Furthermore, to deal with social changes brought about by new technologies, there is also a need for an approach with a broad perspective that goes beyond short-term business results. In the United States, there are an increasing number of companies having in-house philosophers to give advice to managers. In Europe, ethics is recognized as an important element of the business process. In Japan, as well, ethical and philosophical approaches to technical issues are progressing as in the establishment of philosophy research institutes by companies.
In the above way, it is indispensable in the environment surrounding GenAI to conduct studies from an ethical perspective as technologies evolve to support the sustainable development of society.
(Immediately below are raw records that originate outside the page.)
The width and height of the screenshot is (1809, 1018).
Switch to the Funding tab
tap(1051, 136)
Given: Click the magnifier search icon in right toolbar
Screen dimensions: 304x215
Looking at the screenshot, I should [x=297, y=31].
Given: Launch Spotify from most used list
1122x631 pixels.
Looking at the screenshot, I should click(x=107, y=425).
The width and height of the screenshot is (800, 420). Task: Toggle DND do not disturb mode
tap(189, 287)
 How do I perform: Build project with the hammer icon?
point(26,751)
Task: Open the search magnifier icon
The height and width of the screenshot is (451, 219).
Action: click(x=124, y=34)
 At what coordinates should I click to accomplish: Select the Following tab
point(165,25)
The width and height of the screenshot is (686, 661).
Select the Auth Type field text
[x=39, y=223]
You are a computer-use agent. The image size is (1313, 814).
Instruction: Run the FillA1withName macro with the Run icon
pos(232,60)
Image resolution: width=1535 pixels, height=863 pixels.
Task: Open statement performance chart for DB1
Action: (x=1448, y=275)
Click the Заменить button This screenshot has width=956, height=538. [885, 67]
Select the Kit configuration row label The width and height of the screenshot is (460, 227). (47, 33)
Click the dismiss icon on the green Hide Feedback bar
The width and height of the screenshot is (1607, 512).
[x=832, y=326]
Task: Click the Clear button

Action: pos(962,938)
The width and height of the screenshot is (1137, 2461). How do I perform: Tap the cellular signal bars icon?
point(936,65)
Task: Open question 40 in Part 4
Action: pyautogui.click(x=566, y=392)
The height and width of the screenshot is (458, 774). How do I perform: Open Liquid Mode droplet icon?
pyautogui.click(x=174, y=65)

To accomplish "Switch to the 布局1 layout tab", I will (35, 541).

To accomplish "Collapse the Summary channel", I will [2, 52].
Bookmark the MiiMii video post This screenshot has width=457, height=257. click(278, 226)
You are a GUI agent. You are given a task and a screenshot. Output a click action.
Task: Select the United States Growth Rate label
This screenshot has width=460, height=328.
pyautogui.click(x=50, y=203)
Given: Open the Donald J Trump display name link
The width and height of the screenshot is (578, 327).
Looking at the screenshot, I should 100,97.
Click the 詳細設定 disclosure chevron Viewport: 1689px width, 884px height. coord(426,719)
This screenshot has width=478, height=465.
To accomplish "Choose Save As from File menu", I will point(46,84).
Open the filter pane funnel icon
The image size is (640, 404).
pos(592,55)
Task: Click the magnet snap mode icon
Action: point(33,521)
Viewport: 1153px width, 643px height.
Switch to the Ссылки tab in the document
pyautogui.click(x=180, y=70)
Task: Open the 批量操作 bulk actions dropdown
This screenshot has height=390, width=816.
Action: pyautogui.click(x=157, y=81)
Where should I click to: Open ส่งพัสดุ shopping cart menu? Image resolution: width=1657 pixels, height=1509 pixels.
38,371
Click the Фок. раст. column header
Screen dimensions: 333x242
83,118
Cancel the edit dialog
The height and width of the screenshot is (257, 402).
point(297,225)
Deepening the research of technology and social changes based on ethics and philosophy should enable to appropriately deal with the changes brought on by new technologies and build an even better future.

4. Conclusion

In this paper, we used a future mandala to present how GenAI might bring about changes in the future from the viewpoints of environmental neutrality and economic growth, well-being, and collaboration between humans and GenAI. In this regard, we drew up three future scenarios: (1) Environmental neutrality and economic growth: Autonomous interoperability of digital and energy infrastructure, (2) Well-being in a super-aging society: From physical health to mental health, and (3) Business-model innovation via collaboration between humans and GenAI: Augmenting creativity by collaborating with GenAI. In each of these scenarios, the future image is one of GenAI assisting in the development and prosperity of mankind, but to achieve such a prosperous future, it will be necessary to bring together the wisdom of the world in dealing with technological and social issues. To extract the latent value of GenAI to the maximum, it is imperative that ethical problems and social issues are by appropriately addressed.
“Hitachi Souken” Journal received contributions from experts as a supplement to the research described above by the Hitachi Research Institute. These include contributions on technical innovations by GenAI from Professor Hitoshi Matsubara of Kyoto Tachibana University, social and human changes from Partner Tsuyoshi Nagayama and Principal Takuya Kagata of Dentsu Consulting, ethical aspects from Hideaki Koizumi, Emeritus Fellow of Hitachi, Ltd., and AI governance from Cathy Li, Head of AI, Data and Metaverse of the World Economic Forum. Also included in this issue is an interview with Dinesh Wadhawan, Head of Corporate Venturing Office, North America of Hitachi America, Ltd. at the front lines of AI startups.
At Hitachi Research Institute, we acknowledge the significance of technology and society mutually supporting sustainable development. In the field of GenAI, we will persist in conducting research and engaging in discussions that consider the remarkable technological advancements, social transformations, as well as governance and ethical perspectives.Through these efforts, we aim to promote the comprehensive use of GenAI by society and industry, and at the same time, to contribute to measures for dealing effectively with the risks associated with the use of GenAI.

Author’s Introduction

Kenichi Shikano
Senior Manager, 3rd Research Department, Hitachi Research Institute
Kenichi Shikano is engaged in the use of IoT data usage and creation of new businesses in the fields of finance and manufacturing. He joined Hitachi in 2007. He has been in his current position since 2023 after working in macroeconomics research and related fields. Recent research themes include Digital Transformation (DX) and Green Transformation (GX) in the manufacturing and healthcare fields.

Masayasu Watanabe
Senior Researcher, 3rd Research Department, Technology Strategy Group, Hitachi Research Institute
Masayasu Watanabe took up his current position after working at Boston Consulting Group and Mitsubishi UFJ Research and Consulting Co., Ltd. His recent themes include digital platforms and digital engineering.